Like many of the greatest Hollywood directors, Ray was incredibly versatile and able to work in a wide range of studio assignments and distinct genres – the Western, the police procedural, the juvenile delinquent film, the Biblical epic – without ever dulling the sharp edge of his innovative visual style nor loosening the intimate contract that he forged with his actors. Ray credited his brief apprenticeship with Frank Lloyd Wright for instilling in him “a love of the horizontal line” which would serve him well working in CinemaScope, a format he understood intuitively and was able to exploit to marvelous effect.

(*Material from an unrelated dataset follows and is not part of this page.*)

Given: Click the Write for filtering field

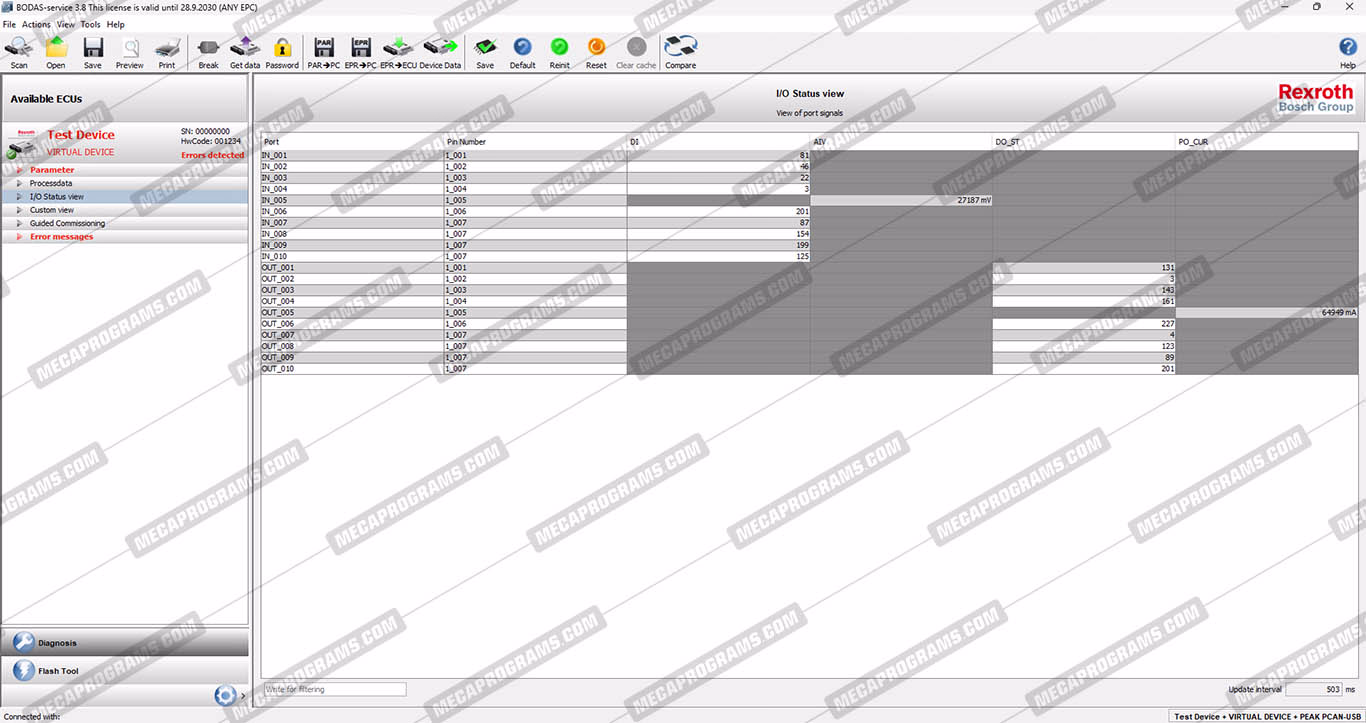Looking at the screenshot, I should click(334, 689).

Ray’s frequently explored themes of individuality besieged by conformity and the restless search for home are most vividly expressed through mise-en-scene, animated by his rare ability to transform interior space – the planetarium in Rebel Without a Cause, the igloo in The Savage Innocents – into an organic extension of a character’s state of mind and imbuing his films with a glistening depth of meaning and emotion. Ray’s keen attention to detail allowed him to transform objects – James Dean’s red jacket, Robert Ryan’s football trophies in On Dangerous Ground – into fascinating icons that float with resonant symbolism. With his discovery of color, Ray’s visual style took a volatile turn, embracing bold saturated hues that intensify the highly emotive, almost operatic performance style of his mid-to-late career films. With Johnny Guitar, Party Girl and Hot Blood, Ray used color and complex mise-en-scene to transform genre formulas into lurid tone poems, abstract choreographies of violence and passion. The unceasing critical adulation of Ray’s iconic and deeply influential films of the Fifties has resulted in the under-appreciation of his longer career and the frequent dismissal of important films such as Run for Cover, Wind Across the Everglades, Party Girl and King of Kings as merely eccentric genre films. This retrospective offers a corrective, a much needed opportunity to reassess the larger arc of the urgent, visionary cinema of a brave artist whose restless, self-destructive artistry created one of the great enduring legacies of the late studio era.